In honor of President’s Day, I wanted to share something I learned about my favorite president from the book, “Lincoln, The Unknown”, by Dale Carnegie.

“Lincoln…rode into Springfield on a borrowed horse, to begin what he called his ‘experiment as a lawyer’. He carried in his saddle-bag all his earthly possessions. The only things he owned were several law-books and some extra shirts and some underwear. He also carried an old blue sock stuffed with six-and-a-quarter-cent and twelve-and-a-half-cent pieces – money that he collected for postage before the post-office ‘winked-out’ back in New Salem. During this first year in Springfield, Lincoln needed cash often, and he needed it badly. He could have spent this money and paid the Government out of his own pocket, but he would have felt that that was dishonest.

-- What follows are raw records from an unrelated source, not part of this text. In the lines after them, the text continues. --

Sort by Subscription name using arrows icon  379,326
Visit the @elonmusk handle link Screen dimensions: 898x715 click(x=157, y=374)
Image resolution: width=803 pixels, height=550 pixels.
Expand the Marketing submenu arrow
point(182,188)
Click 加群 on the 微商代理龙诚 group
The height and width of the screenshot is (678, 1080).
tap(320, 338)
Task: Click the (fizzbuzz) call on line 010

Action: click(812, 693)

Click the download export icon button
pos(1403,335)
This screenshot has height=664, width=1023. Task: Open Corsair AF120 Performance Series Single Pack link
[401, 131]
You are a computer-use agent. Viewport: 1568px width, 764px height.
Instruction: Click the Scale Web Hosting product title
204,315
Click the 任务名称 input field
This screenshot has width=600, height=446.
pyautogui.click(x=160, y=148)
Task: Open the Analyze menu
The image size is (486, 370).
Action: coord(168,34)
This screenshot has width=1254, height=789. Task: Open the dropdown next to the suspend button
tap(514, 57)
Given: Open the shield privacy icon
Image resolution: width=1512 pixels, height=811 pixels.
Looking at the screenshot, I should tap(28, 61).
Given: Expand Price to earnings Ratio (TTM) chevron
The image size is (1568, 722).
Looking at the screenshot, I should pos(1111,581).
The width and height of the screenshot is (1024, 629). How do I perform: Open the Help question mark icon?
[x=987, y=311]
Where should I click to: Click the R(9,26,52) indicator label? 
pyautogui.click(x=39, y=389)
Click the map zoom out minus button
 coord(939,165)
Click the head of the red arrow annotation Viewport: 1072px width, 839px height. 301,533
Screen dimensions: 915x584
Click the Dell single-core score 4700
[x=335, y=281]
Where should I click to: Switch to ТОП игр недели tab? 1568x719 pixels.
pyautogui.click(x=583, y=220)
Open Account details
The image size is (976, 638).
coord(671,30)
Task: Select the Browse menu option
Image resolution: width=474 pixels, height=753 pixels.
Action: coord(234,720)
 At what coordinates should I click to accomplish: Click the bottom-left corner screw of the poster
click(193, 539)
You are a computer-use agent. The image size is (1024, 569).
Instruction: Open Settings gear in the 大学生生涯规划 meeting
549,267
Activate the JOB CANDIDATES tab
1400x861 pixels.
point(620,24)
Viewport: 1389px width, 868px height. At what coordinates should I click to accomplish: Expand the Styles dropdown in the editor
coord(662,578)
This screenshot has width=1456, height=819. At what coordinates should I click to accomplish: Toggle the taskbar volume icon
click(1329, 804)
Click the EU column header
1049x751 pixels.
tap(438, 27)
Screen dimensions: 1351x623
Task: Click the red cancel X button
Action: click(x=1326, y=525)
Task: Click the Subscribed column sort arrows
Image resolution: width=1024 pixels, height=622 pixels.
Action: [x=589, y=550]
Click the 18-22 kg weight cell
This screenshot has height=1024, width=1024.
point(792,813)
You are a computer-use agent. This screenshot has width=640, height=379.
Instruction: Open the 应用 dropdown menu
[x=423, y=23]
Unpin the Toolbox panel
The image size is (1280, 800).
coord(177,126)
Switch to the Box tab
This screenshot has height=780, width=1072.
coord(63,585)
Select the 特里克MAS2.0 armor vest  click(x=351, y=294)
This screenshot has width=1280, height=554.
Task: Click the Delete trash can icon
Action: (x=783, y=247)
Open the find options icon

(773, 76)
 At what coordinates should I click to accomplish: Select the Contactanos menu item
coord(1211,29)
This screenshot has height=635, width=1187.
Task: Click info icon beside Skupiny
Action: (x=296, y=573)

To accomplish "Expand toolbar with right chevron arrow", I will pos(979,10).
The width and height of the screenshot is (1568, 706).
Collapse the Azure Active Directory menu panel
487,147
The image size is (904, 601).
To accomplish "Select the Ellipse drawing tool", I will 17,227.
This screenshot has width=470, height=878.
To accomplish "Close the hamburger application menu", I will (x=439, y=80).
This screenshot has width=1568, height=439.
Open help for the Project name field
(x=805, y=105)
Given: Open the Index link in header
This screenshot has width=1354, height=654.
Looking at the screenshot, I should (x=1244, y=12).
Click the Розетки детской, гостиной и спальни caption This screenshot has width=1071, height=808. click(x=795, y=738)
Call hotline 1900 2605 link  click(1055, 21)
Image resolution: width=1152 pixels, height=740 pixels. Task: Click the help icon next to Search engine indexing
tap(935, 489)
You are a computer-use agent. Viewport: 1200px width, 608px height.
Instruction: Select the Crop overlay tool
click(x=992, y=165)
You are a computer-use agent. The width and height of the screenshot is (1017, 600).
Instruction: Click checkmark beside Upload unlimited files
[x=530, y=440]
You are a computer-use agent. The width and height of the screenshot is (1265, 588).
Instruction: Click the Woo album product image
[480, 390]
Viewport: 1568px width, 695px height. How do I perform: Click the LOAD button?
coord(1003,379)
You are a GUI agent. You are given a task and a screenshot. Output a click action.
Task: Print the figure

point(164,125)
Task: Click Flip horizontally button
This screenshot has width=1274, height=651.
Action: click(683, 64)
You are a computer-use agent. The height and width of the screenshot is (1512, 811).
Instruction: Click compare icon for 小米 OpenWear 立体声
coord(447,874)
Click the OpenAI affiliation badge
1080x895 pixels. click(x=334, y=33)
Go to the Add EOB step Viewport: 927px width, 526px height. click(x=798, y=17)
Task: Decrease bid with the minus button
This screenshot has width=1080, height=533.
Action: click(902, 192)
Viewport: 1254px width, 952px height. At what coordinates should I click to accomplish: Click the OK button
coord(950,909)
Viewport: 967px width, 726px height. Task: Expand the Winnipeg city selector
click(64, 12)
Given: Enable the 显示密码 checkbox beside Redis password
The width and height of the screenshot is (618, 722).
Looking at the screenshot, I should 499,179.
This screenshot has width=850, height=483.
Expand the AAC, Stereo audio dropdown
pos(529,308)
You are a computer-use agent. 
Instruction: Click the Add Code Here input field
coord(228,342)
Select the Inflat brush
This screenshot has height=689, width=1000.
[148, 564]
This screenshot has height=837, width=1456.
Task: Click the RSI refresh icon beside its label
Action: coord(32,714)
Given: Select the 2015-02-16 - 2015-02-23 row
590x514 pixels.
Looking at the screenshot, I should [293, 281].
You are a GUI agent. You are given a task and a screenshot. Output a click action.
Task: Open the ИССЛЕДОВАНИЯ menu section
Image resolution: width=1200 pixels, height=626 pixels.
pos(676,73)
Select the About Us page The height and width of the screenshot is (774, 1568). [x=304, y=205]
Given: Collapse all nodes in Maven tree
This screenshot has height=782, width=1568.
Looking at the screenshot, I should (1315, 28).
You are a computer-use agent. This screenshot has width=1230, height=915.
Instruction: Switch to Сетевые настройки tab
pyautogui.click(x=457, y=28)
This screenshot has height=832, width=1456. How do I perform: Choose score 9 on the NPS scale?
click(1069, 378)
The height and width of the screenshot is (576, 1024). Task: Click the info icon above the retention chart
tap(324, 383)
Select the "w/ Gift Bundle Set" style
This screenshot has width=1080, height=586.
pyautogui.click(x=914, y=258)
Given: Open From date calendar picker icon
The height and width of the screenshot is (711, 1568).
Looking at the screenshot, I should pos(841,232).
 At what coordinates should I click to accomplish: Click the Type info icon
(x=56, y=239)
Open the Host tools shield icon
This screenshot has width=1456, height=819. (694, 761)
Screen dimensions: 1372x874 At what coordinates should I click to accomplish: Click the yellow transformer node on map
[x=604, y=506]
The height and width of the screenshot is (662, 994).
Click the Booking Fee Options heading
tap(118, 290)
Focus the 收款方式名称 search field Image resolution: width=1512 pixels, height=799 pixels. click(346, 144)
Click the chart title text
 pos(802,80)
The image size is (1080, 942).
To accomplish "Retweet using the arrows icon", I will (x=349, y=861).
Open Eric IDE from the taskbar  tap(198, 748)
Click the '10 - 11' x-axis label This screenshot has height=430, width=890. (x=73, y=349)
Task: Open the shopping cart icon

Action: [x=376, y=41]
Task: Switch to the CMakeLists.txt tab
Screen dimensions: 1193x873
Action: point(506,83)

So when the post-office auditor finally came around for a settlement, Lincoln turned over to him not only the exact amount, but the exact coins he had taken in as post-master during the preceding year or two.”

Two things impressed me:

  1. All of his earthly possessions were books, shirts and underwear. (I need to cut back on my clothes budget and make room for a “books” budget.)
  2. He gave the post-office auditor the exact coins he had taken in as post-master of New Salem.

Now I understand why he was nicknamed “Honest Abe”.